Une agriculture basée sur la communauté

L’idée qui domine l’agriculture urbaine est basée sur une initiative de partage et une volonté de tisser des liens sociaux. L’instauration de jardins communautaires et collectifs constitue les exemples les plus évidents. Dans le cas d’un jardin communautaire, les membres peuvent louer des lots de terre pour jardiner. Un jardin collectif comprend des parcelles communes qui sont jardinées collectivement aux fins de partage réciproque des récoltes.

Pour renforcer la solidarité entre les agriculteurs urbains, une association d’organismes a même été mise en place. Pilier de l’agriculture urbaine à Québec, le Réseau d’agriculture urbaine de Québec (RAUQ), comprend la majeure partie des organismes de la Vieille-Capitale. Les membres de la RAUQ sont Nature Québec, les AmiEs de la Terre de Québec, Vivre En ville, les Urbainculteurs ou encore Craque-Bitume.

La plupart de ces organismes proposent des ateliers et formations pour apprendre à semer, à cultiver et à s’initier à l’agriculture urbaine sous toutes ses formes.

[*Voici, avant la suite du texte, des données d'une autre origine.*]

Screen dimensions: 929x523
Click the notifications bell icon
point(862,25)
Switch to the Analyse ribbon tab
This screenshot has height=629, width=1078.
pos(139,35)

Certaines de ces associations basent leur travail sur l’entre-aide, la mixité sociale, la solidarité et le bénévolat, à l’image de Jardin pour soi, une initiative communautaire mise en place par le YWCA de Québec. Des bénévoles cultivent des plantes médicinales afin d’en faire des produits cosmétiques et des tisanes. Ces produits sont ensuite revendus et les gains, reversés à l’organisme communautaire.

Un réaménagement urbain

Il y a quelques décennies, les villes et la nature étaient complètement dissociées. Les centres urbains étaient essentiellement une source de production industrielle entièrement bétonnée et asphaltée. Aujourd’hui, la naturalisation des quartiers est une caractéristique primée par les citoyens. Le développement des espaces verts est souvent un aspect d’importance dans les conseils municipaux.

Depuis quelques années, de nouvelles pratiques urbaines misant sur la participation des citoyens ont fait leur apparition, plaçant les citoyens au cœur de l’aménagement urbain. L’agriculture se renouvelle avec l’implantation de diverses initiatives de la Ville de Québec comme les jardins personnels, communautaires et collectifs. Certaines institutions et entreprises se joignent au mouvement pour l’environnement, pour le plaisir, pour agrémenter leur cuisine, etc.